Robin Hood is a village in West Yorkshire, England, within the City of Leeds metropolitan borough, with Wakefield WF3, and Leeds LS26 postcodes. It is situated on the A61 and A654 between Leeds and Wakefield, close to Rothwell and Lofthouse.

It forms part of the Ardsley and Robin Hood ward of Leeds City Council and the Morley and Outwood parliamentary constituency.

The centre of Robin Hood is believed to be the Halfway House public house, situated at the main junction of the A61 and A654. The public house gained its name from its location being half-way between Leeds and Wakefield, located exactly 4 miles in either direction on the A61. It used to be known as "The Old Halfway House" and a public house or inn has been located on that site for centuries.

History

Robin Hood was originally part of nearby Carlton village, the original inhabitants were chiefly miners and quarrymen and as such it was built on its large mining history. Its mines at their peak, employing several hundred underground workers for the firm J&J Charlesworth, but the last mine closed in the 1960s.  There has been considerable residential and commercial development in recent years, and has now grown to a population of around 3,573 according to the 2011 census.

Name
The name Robin Hood was first applied to a spring or well situated near the old quarries, it is believed the well-trough, had an iron ladle chained to it. The well no longer exists, and is believed to have been covered up with quarry refuse. It is believed that the well still runs underground and feeds the local streams in the area. There was local opinion that the ceremony of well-dressing, and a country dance called Robin Hood might have been performed there.

The folk hero connection
The area has a suspected link with the medieval folk hero Robin Hood, as some of the original legends do mention an "Outwoods" (quite possibly the Outwood of Wakefield nearby) and the original legends also mention a "Stane Lea" (potentially the nearby village of Stanley). Also, most of the original Robin Hood ballads have him operating in and around Barnsdale forest which is close to Wakefield and surrounding areas.

Mining history and Robin Hood Colliery 
Mining has been performed at various locations in Robin Hood, dating all the way back to the late 1600s. The most notable mining operation was Robin Hood Colliery, which was located opposite the Halfway House pub, and on land located between the A61 and Thorpe Lower Lane A654. The mine opened in 1854 and was operated by J&J Charlesworth, who owned many large collieries in the area. Most of them named after his daughters, including the Robin Hood Colliery which was known as "Jane Pit". The pit closed in the 1960s after being nationalised by the National Coal Board in 1946, it stood derelict on the site until the 1980s and used as a ventilation shaft for other main collieries in the area. It is now occupied by a large housing estate built in the 1990s.

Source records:
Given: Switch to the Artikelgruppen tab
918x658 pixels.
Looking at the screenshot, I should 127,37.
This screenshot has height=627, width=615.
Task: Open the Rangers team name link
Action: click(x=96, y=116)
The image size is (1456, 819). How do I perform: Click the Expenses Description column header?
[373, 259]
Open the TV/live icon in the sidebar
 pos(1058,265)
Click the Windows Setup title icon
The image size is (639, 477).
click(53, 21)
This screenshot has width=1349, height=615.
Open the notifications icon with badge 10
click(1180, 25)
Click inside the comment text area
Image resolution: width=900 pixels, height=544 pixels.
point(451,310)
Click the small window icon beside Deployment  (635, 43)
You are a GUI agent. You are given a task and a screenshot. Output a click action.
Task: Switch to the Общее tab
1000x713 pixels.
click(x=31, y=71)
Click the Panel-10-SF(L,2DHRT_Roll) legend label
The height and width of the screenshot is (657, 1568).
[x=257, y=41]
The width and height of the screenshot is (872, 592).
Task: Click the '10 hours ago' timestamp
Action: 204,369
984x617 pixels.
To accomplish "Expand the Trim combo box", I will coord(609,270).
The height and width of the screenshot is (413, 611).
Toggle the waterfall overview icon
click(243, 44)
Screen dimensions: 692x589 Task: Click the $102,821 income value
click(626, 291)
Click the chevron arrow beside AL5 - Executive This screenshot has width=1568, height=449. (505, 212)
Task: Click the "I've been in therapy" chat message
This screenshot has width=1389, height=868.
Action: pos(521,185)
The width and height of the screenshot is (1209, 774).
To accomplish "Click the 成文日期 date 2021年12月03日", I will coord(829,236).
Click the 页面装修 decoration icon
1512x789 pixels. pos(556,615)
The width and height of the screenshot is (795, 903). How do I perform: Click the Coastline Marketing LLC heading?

REQUESTS:
[a] Using the text on the village of Robin Hood, decide whether each statement below agrees with it: (i) the Halfway House stands four miles from both Leeds and Wakefield on the A61; (ii) the last mine in Robin Hood closed in the 1980s; (iii) Robin Hood Colliery was known as "Jane Pit". For each, answer yes or no and quote the words of the text that settle it.
[b] Set down the lines of the source records from the line with "You are a GUI" to the line with "click(243, 44)", reproducing each one unchanged.

THE RESPONSES:
[a]
(i) Yes: "located exactly 4 miles in either direction on the A61"
(ii) No: "but the last mine closed in the 1960s"
(iii) Yes: "the Robin Hood Colliery which was known as "Jane Pit""

[b]
You are a GUI agent. You are given a task and a screenshot. Output a click action.
Task: Switch to the Общее tab
1000x713 pixels.
click(x=31, y=71)
Click the Panel-10-SF(L,2DHRT_Roll) legend label
The height and width of the screenshot is (657, 1568).
[x=257, y=41]
The width and height of the screenshot is (872, 592).
Task: Click the '10 hours ago' timestamp
Action: 204,369
984x617 pixels.
To accomplish "Expand the Trim combo box", I will coord(609,270).
The height and width of the screenshot is (413, 611).
Toggle the waterfall overview icon
click(243, 44)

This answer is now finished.